Smart data can feed into social change in three main ways:
1. Data visualization. Visualizing problems makes it easier to respond to them. We see this in the world of crisis mapping. In the 2010 Haitian earthquake, Ushahidi’s crisis mapping tools were hailed as a breakthrough innovation. Two years later, Google’s crisis map helped citizens of the US Eastern Seaboard cope with the Hurricane Sandy. Right now, there is immense untapped potential for data mapping technology in the social change sector. Only a minimal level of design skills and funding prevent social entrepreneurs from radically revamping the sector through a new generation of data visualization tools. Imagine open access maps featuring graphic representations of real-time, user generated, data on homelessness, poverty, climate impacts and carbon emissions. Just as the first maps gave early navigators the knowledge they needed to explore the world, the next generation of data maps will put social campaigners on course to change the world.
2. ‘Socialize’ the process of systems change with smart interactive campaigns. Smart data doesn’t just enable us to visualize problems, it opens up new ways of mobilizing crowds to engage with them too. We can take inspiration here from flashmob culture and groups like ImprovEverywhere, who seek to create ‘scenes of chaos and joy in public places’. Future social change initiatives will take a similar approach to catalyzing systems change in communities.

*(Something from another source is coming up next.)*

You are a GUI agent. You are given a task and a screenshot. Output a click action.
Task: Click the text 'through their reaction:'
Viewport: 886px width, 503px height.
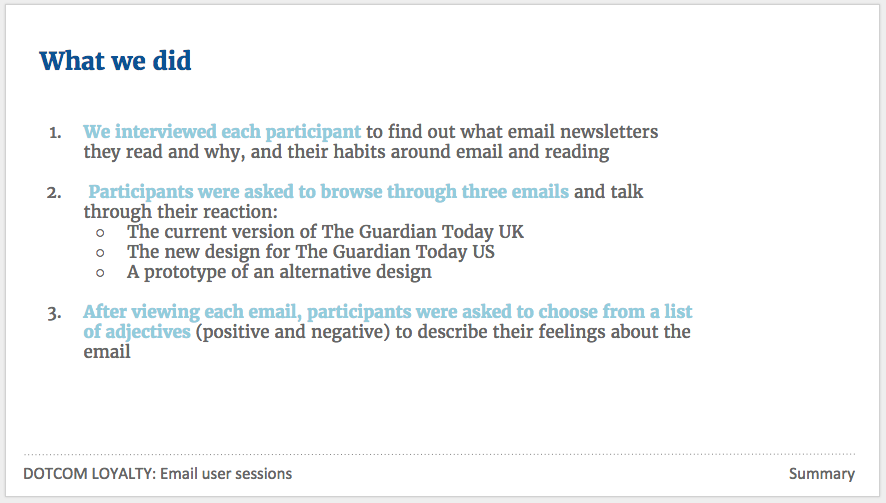click(x=181, y=212)
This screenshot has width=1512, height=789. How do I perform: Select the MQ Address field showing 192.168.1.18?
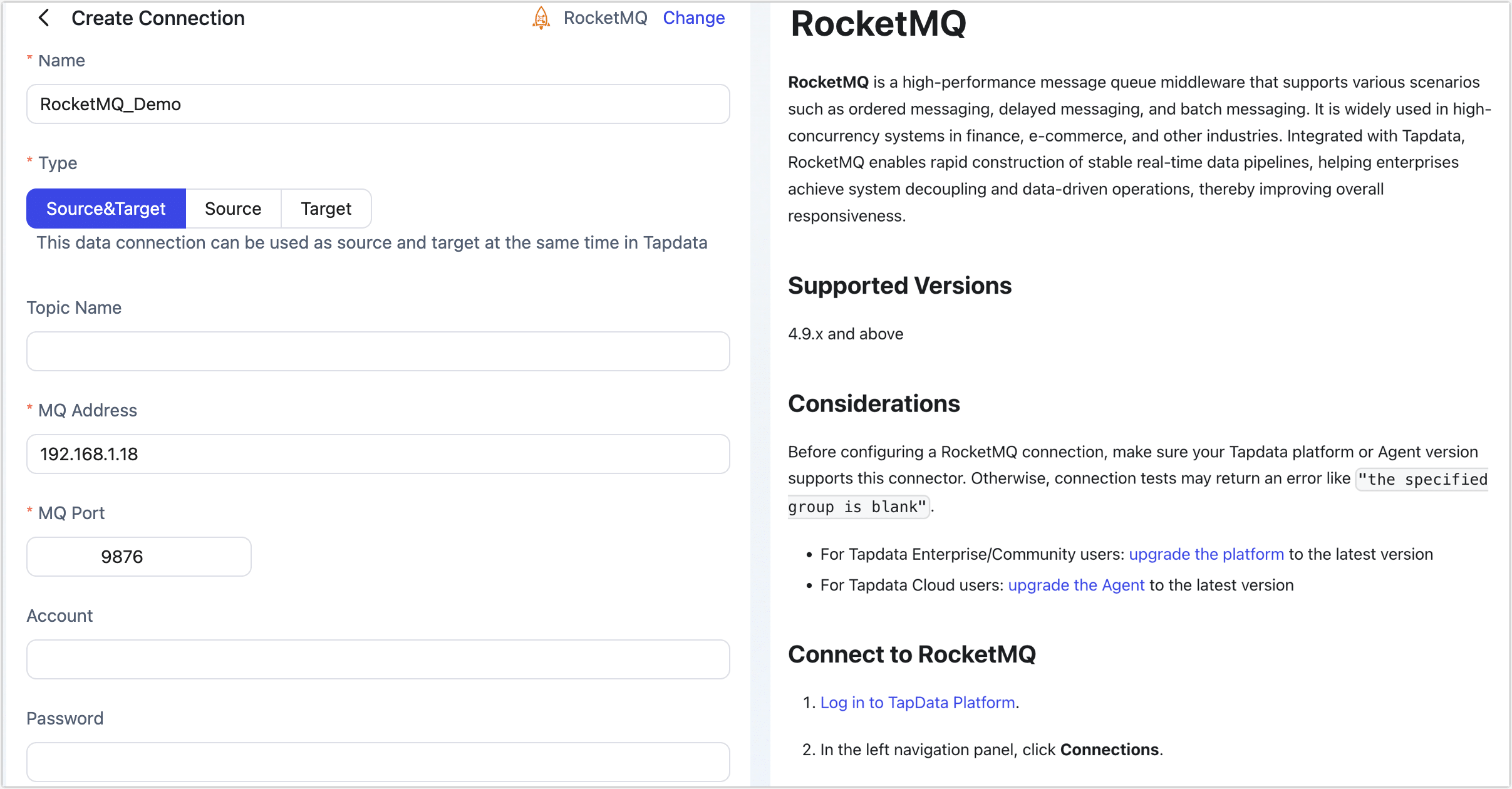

Imagine free smartphones for kids in poor neighborhoods with apps that gamify education, healthcare, and public safety 101. Web campaigns that aggregate community stakeholders into value networks focussed on creating collective systems-level impacts. 350-style global campaigns that empower distributed crowds to create live data-maps of change in action.
The social change enlightenment will break down the division between online and offline activity. When we socialize change through smart interactive campaigns, we put a common digital brain in the bodies of engaged citizens. The swarm lives!
3. Empower entrepreneurs to engage with social change initiatives. The most talented people in the world are not necessarily working for social change organizations. This doesn’t mean that they are not willing to pitch in and get involved. This is a third area where smart data can drastically improve the fortunes of the social change sector. The social change enlightenment needs a next generation social network to draw top talent from about the world and help them interface and engage with problems and solutions. Since talented people are inspired by innovation, this network needs to showcase the smart data and social innovation strategies outlined above, and enable users to employ these tools and strategies in their own initiatives. Crucially, it should enable social entrepreneurs to promote the successes that they are having in their campaigns, and to promote themselves as leading edge changemakers too.
Exponents of the historical enlightenment didn’t advance their cause by hiding in silos. They joined communities, like the Royal Society, and published their results in public journals. The social change enlightenment will use the power of the internet, history’s greatest public resource, to aggregate new communities of activists and entrepreneurs to tackle the challenges of the future. These challenges are vast and our success is not guaranteed. But the opportunity we have today to rapidly accelerate our impact is cause for hope. Samuel Smiles once said: ‘Hope is the companion of power, and mother of success; for who so hopes strongly has within him the gift of miracles’.
Our collective capacity today is truly miraculous. We need tools to transform this capacity into millions of enlightened actions.
These tools are coming. Vive la revolution!